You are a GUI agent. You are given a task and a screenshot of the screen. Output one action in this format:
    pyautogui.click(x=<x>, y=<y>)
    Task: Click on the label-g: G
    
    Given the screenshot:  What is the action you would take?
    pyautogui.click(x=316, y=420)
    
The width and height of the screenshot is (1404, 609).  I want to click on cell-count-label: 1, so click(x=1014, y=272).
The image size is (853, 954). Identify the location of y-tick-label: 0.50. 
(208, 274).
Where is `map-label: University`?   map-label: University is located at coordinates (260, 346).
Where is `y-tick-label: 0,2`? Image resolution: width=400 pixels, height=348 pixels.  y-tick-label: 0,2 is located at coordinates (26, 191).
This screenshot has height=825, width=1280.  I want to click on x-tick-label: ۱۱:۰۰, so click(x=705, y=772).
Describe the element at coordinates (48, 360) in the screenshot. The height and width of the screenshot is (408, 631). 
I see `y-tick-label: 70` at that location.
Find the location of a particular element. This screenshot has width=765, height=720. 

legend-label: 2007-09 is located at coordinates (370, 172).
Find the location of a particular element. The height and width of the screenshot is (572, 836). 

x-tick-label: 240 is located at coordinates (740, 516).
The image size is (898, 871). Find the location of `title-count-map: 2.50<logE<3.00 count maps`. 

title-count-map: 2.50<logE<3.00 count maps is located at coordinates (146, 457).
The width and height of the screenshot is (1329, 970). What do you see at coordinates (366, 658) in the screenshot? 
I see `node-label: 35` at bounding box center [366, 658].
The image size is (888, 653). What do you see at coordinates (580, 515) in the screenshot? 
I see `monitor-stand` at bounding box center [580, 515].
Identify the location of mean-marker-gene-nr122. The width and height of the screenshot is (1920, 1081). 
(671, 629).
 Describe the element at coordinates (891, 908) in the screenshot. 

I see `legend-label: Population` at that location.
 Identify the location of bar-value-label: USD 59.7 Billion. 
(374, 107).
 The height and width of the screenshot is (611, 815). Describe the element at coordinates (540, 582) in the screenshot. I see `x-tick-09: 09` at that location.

Action item: Copy out every row above, word for word and character for character.

Completed exercise:
You are a GUI agent. You are given a task and a screenshot of the screen. Output one action in this format:
    pyautogui.click(x=<x>, y=<y>)
    Task: Click on the label-g: G
    
    Given the screenshot:  What is the action you would take?
    pyautogui.click(x=316, y=420)
    
The width and height of the screenshot is (1404, 609).  I want to click on cell-count-label: 1, so click(x=1014, y=272).
The image size is (853, 954). Identify the location of y-tick-label: 0.50. 
(208, 274).
Where is `map-label: University`?   map-label: University is located at coordinates (260, 346).
Where is `y-tick-label: 0,2`? Image resolution: width=400 pixels, height=348 pixels.  y-tick-label: 0,2 is located at coordinates (26, 191).
This screenshot has height=825, width=1280.  I want to click on x-tick-label: ۱۱:۰۰, so click(x=705, y=772).
Describe the element at coordinates (48, 360) in the screenshot. The height and width of the screenshot is (408, 631). 
I see `y-tick-label: 70` at that location.
Find the location of a particular element. This screenshot has width=765, height=720. 

legend-label: 2007-09 is located at coordinates (370, 172).
Find the location of a particular element. The height and width of the screenshot is (572, 836). 

x-tick-label: 240 is located at coordinates (740, 516).
The image size is (898, 871). Find the location of `title-count-map: 2.50<logE<3.00 count maps`. 

title-count-map: 2.50<logE<3.00 count maps is located at coordinates (146, 457).
The width and height of the screenshot is (1329, 970). What do you see at coordinates (366, 658) in the screenshot? 
I see `node-label: 35` at bounding box center [366, 658].
The image size is (888, 653). What do you see at coordinates (580, 515) in the screenshot? 
I see `monitor-stand` at bounding box center [580, 515].
Identify the location of mean-marker-gene-nr122. The width and height of the screenshot is (1920, 1081). 
(671, 629).
 Describe the element at coordinates (891, 908) in the screenshot. 

I see `legend-label: Population` at that location.
 Identify the location of bar-value-label: USD 59.7 Billion. 
(374, 107).
 The height and width of the screenshot is (611, 815). Describe the element at coordinates (540, 582) in the screenshot. I see `x-tick-09: 09` at that location.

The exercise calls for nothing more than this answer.